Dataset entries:
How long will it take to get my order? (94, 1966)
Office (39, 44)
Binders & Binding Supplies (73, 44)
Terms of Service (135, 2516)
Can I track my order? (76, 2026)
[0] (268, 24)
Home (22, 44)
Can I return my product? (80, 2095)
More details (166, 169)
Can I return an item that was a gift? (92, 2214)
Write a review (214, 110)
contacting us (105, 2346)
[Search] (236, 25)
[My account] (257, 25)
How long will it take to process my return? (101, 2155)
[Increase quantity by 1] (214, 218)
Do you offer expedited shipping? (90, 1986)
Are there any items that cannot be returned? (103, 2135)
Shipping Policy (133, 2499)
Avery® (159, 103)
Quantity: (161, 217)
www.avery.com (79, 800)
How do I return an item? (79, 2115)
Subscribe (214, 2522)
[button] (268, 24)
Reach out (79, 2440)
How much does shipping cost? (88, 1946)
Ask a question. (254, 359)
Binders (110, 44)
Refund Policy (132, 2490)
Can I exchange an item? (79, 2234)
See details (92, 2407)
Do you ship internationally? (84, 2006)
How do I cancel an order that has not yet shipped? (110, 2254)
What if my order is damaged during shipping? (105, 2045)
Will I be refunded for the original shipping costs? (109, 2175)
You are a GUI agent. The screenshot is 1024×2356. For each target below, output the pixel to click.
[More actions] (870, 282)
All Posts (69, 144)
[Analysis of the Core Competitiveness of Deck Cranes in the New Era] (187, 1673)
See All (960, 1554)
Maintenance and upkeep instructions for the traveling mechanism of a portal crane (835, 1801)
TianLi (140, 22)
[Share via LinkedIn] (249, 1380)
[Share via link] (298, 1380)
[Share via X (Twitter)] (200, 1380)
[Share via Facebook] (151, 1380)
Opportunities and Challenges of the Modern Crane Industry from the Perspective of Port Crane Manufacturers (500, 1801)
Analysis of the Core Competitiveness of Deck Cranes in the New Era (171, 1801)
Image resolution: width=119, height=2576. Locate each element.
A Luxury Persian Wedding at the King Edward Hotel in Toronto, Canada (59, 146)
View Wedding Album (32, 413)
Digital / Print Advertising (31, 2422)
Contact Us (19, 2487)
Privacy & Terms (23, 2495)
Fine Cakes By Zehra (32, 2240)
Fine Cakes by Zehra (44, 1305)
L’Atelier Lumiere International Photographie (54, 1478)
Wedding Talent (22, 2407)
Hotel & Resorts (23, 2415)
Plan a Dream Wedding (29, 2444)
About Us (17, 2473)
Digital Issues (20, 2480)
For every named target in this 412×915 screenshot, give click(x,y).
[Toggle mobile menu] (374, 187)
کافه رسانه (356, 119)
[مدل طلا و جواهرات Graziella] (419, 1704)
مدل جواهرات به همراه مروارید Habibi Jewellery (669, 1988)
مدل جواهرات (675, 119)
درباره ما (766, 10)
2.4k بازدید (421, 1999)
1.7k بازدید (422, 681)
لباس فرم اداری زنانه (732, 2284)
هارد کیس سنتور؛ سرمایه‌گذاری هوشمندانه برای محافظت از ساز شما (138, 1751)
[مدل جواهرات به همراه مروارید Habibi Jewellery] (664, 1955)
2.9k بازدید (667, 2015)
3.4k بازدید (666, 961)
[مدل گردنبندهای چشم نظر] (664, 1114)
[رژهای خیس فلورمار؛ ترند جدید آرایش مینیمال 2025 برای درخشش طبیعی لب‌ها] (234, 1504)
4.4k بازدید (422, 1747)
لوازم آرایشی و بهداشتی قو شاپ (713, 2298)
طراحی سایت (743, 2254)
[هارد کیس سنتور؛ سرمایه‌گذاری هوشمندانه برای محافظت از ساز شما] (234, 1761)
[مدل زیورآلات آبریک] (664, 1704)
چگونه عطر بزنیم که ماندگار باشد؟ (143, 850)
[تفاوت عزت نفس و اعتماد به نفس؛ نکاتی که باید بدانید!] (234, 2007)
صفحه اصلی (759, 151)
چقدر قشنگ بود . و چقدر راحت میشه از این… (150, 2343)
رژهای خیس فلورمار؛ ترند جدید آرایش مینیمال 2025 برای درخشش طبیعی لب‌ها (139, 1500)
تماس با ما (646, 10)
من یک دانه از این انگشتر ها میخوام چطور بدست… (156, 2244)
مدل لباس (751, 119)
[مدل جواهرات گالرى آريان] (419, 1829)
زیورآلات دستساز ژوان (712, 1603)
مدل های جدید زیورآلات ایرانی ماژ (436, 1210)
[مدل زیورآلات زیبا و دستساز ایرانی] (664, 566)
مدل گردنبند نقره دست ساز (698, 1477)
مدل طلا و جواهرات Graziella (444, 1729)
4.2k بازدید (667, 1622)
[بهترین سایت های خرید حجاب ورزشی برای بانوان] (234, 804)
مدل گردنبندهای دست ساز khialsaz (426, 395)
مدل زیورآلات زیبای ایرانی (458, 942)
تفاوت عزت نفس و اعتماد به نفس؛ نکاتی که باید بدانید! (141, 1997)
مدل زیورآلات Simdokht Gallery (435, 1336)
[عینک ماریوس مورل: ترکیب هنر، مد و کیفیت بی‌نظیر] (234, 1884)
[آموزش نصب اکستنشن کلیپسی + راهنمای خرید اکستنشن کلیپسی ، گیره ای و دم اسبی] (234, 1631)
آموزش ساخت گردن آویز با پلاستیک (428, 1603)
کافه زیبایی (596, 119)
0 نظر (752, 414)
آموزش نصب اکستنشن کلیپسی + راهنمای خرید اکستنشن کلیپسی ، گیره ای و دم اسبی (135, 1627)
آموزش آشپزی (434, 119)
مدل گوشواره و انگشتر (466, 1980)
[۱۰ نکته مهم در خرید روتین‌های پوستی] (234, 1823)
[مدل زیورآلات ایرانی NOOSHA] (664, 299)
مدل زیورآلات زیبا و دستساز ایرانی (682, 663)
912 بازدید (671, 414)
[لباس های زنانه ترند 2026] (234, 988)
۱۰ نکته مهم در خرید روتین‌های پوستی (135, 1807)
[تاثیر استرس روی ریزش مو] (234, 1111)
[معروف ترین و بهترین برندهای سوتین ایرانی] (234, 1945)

[DIRECTIONS FOR THIS TASK]
Every entry should be retyped exactly as shown.

[TASK OUTPUT]
How long will it take to get my order? (94, 1966)
Office (39, 44)
Binders & Binding Supplies (73, 44)
Terms of Service (135, 2516)
Can I track my order? (76, 2026)
[0] (268, 24)
Home (22, 44)
Can I return my product? (80, 2095)
More details (166, 169)
Can I return an item that was a gift? (92, 2214)
Write a review (214, 110)
contacting us (105, 2346)
[Search] (236, 25)
[My account] (257, 25)
How long will it take to process my return? (101, 2155)
[Increase quantity by 1] (214, 218)
Do you offer expedited shipping? (90, 1986)
Are there any items that cannot be returned? (103, 2135)
Shipping Policy (133, 2499)
Avery® (159, 103)
Quantity: (161, 217)
www.avery.com (79, 800)
How do I return an item? (79, 2115)
Subscribe (214, 2522)
[button] (268, 24)
Reach out (79, 2440)
How much does shipping cost? (88, 1946)
Ask a question. (254, 359)
Binders (110, 44)
Refund Policy (132, 2490)
Can I exchange an item? (79, 2234)
See details (92, 2407)
Do you ship internationally? (84, 2006)
How do I cancel an order that has not yet shipped? (110, 2254)
What if my order is damaged during shipping? (105, 2045)
Will I be refunded for the original shipping costs? (109, 2175)
You are a GUI agent. The screenshot is 1024×2356. For each target below, output the pixel to click.
[More actions] (870, 282)
All Posts (69, 144)
[Analysis of the Core Competitiveness of Deck Cranes in the New Era] (187, 1673)
See All (960, 1554)
Maintenance and upkeep instructions for the traveling mechanism of a portal crane (835, 1801)
TianLi (140, 22)
[Share via LinkedIn] (249, 1380)
[Share via link] (298, 1380)
[Share via X (Twitter)] (200, 1380)
[Share via Facebook] (151, 1380)
Opportunities and Challenges of the Modern Crane Industry from the Perspective of Port Crane Manufacturers (500, 1801)
Analysis of the Core Competitiveness of Deck Cranes in the New Era (171, 1801)
Image resolution: width=119, height=2576. Locate each element.
A Luxury Persian Wedding at the King Edward Hotel in Toronto, Canada (59, 146)
View Wedding Album (32, 413)
Digital / Print Advertising (31, 2422)
Contact Us (19, 2487)
Privacy & Terms (23, 2495)
Fine Cakes By Zehra (32, 2240)
Fine Cakes by Zehra (44, 1305)
L’Atelier Lumiere International Photographie (54, 1478)
Wedding Talent (22, 2407)
Hotel & Resorts (23, 2415)
Plan a Dream Wedding (29, 2444)
About Us (17, 2473)
Digital Issues (20, 2480)
For every named target in this 412×915 screenshot, give click(x,y).
[Toggle mobile menu] (374, 187)
کافه رسانه (356, 119)
[مدل طلا و جواهرات Graziella] (419, 1704)
مدل جواهرات به همراه مروارید Habibi Jewellery (669, 1988)
مدل جواهرات (675, 119)
درباره ما (766, 10)
2.4k بازدید (421, 1999)
1.7k بازدید (422, 681)
لباس فرم اداری زنانه (732, 2284)
هارد کیس سنتور؛ سرمایه‌گذاری هوشمندانه برای محافظت از ساز شما (138, 1751)
[مدل جواهرات به همراه مروارید Habibi Jewellery] (664, 1955)
2.9k بازدید (667, 2015)
3.4k بازدید (666, 961)
[مدل گردنبندهای چشم نظر] (664, 1114)
[رژهای خیس فلورمار؛ ترند جدید آرایش مینیمال 2025 برای درخشش طبیعی لب‌ها] (234, 1504)
4.4k بازدید (422, 1747)
لوازم آرایشی و بهداشتی قو شاپ (713, 2298)
طراحی سایت (743, 2254)
[هارد کیس سنتور؛ سرمایه‌گذاری هوشمندانه برای محافظت از ساز شما] (234, 1761)
[مدل زیورآلات آبریک] (664, 1704)
چگونه عطر بزنیم که ماندگار باشد؟ (143, 850)
[تفاوت عزت نفس و اعتماد به نفس؛ نکاتی که باید بدانید!] (234, 2007)
صفحه اصلی (759, 151)
چقدر قشنگ بود . و چقدر راحت میشه از این… (150, 2343)
رژهای خیس فلورمار؛ ترند جدید آرایش مینیمال 2025 برای درخشش طبیعی لب‌ها (139, 1500)
تماس با ما (646, 10)
من یک دانه از این انگشتر ها میخوام چطور بدست… (156, 2244)
مدل لباس (751, 119)
[مدل جواهرات گالرى آريان] (419, 1829)
زیورآلات دستساز ژوان (712, 1603)
مدل های جدید زیورآلات ایرانی ماژ (436, 1210)
[مدل زیورآلات زیبا و دستساز ایرانی] (664, 566)
مدل گردنبند نقره دست ساز (698, 1477)
مدل طلا و جواهرات Graziella (444, 1729)
4.2k بازدید (667, 1622)
[بهترین سایت های خرید حجاب ورزشی برای بانوان] (234, 804)
مدل گردنبندهای دست ساز khialsaz (426, 395)
مدل زیورآلات زیبای ایرانی (458, 942)
تفاوت عزت نفس و اعتماد به نفس؛ نکاتی که باید بدانید! (141, 1997)
مدل زیورآلات Simdokht Gallery (435, 1336)
[عینک ماریوس مورل: ترکیب هنر، مد و کیفیت بی‌نظیر] (234, 1884)
[آموزش نصب اکستنشن کلیپسی + راهنمای خرید اکستنشن کلیپسی ، گیره ای و دم اسبی] (234, 1631)
آموزش ساخت گردن آویز با پلاستیک (428, 1603)
کافه زیبایی (596, 119)
0 نظر (752, 414)
آموزش نصب اکستنشن کلیپسی + راهنمای خرید اکستنشن کلیپسی ، گیره ای و دم اسبی (135, 1627)
آموزش آشپزی (434, 119)
مدل گوشواره و انگشتر (466, 1980)
[۱۰ نکته مهم در خرید روتین‌های پوستی] (234, 1823)
[مدل زیورآلات ایرانی NOOSHA] (664, 299)
مدل زیورآلات زیبا و دستساز ایرانی (682, 663)
912 بازدید (671, 414)
[لباس های زنانه ترند 2026] (234, 988)
۱۰ نکته مهم در خرید روتین‌های پوستی (135, 1807)
[تاثیر استرس روی ریزش مو] (234, 1111)
[معروف ترین و بهترین برندهای سوتین ایرانی] (234, 1945)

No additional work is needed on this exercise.